“We will never slash the journalism,” News Limited CEO John Hartigan told the audience at last Thursday’s Walkley Awards — and was cheered in return by an audience enjoying every jibe aimed at Fairfax.
But is it true? Hartigan acknowledged that”“we will have to cut our cloth”, and now some details are emerging of exactly what that means.
The truth is that redundancies are being offered at The Australian, and will be coming soon to other News Limited publications.
Rather than being publically announced, management is going softly-softly, approaching particular individuals with an offer of a package.
Richard Harris of the Media Entertainment and Arts Alliance says those approached tend to be towards the end of their career, and there has been no compulsion and no pressure.
And in a continuation of the extraordinary world view in which News Limited has become cuddlier than Fairfax, Harris says: “We prefer this to the way Fairfax has done it. Mass redundancy programs are very unsettling.”
There are rumours that redundancies are on offer at the Herald-Sun and the Daily Telegraph as well, but I have not yet found a confirmed case, and the Alliance isn’t aware of any either.
But editors of News Limited’s publications have had it made clear to them that redundancies are certainly coming. One editor told me the word was: “When they start happening it won’t be a call out to everyone — more like a tap on the shoulder for a few particular staff members.”

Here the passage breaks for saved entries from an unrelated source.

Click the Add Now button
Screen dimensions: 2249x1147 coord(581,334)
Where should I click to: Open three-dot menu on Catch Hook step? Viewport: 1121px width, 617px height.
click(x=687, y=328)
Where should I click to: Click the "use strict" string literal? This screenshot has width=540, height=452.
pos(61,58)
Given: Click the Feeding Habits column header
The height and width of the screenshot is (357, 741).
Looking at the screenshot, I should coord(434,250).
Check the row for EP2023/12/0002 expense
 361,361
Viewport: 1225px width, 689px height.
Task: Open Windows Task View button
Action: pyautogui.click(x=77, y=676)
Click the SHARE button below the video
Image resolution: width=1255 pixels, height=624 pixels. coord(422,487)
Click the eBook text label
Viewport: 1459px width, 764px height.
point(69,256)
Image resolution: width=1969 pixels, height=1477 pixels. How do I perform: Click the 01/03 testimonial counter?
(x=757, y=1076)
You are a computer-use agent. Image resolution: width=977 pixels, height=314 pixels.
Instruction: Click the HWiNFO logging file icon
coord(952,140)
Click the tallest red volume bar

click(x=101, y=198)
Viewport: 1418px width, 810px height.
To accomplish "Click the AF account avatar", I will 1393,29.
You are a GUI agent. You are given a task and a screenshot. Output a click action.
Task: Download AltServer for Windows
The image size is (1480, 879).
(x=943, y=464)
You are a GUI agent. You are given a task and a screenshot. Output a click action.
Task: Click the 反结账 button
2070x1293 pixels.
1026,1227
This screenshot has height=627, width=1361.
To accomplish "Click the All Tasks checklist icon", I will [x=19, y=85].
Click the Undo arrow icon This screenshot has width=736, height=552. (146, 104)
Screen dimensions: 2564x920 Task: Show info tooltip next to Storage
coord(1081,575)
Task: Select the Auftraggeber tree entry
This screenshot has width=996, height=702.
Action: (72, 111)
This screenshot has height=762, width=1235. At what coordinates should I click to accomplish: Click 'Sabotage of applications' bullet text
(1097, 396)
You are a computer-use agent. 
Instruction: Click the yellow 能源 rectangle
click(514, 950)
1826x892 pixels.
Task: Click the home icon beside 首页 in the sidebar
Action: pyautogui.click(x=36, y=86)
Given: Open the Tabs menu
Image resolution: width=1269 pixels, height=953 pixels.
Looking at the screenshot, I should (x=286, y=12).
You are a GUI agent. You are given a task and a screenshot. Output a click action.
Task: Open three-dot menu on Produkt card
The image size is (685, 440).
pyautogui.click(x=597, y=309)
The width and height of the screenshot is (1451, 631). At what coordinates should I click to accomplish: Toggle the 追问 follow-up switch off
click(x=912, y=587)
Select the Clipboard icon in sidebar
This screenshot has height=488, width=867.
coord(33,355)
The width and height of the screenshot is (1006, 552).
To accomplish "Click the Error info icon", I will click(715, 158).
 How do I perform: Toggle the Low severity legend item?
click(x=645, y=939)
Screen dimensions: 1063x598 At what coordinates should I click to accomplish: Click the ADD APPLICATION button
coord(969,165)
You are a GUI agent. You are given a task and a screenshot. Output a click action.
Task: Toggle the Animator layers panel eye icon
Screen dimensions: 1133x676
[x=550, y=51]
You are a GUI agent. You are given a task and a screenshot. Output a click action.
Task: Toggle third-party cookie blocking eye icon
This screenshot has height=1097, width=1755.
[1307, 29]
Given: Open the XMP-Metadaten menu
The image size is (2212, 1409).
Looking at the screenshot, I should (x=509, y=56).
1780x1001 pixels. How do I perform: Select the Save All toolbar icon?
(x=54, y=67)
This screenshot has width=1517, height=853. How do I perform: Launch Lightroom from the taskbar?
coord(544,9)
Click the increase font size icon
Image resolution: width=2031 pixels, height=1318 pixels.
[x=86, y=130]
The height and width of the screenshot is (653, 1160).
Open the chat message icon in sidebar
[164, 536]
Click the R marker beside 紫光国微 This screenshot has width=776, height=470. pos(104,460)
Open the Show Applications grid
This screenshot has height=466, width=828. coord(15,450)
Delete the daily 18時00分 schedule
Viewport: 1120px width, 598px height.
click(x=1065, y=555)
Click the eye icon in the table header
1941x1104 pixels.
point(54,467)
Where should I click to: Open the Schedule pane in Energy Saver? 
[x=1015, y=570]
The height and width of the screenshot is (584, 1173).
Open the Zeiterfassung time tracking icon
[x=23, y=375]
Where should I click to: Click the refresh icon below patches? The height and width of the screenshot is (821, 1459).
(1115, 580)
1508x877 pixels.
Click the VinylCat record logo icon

Elsewhere in News Limited, the cost cutting is already on. At community newspaper level the already skeletal journalistic staff is shrinking, with those who leave not being replaced.
Meanwhile, as reported by The Australian on Monday staff at Cumberland Newspapers, News Limited’s Sydney suburban group, are being softly encouraged to go part time.
As well The Australian reports that the launch of the fashion magazine Glamour has been put on hold due to the economic downturn, meaning about 15 editorial, advertising and marketing staff are left swinging, with the company trying to find them jobs within the group. Good luck with that.
To give Hartigan a break, given the state of the economy and the industry, redundancies are almost inevitable.
It is a case of when, not if, as the business model that has supported journalists all these years not-so-slowly collapses.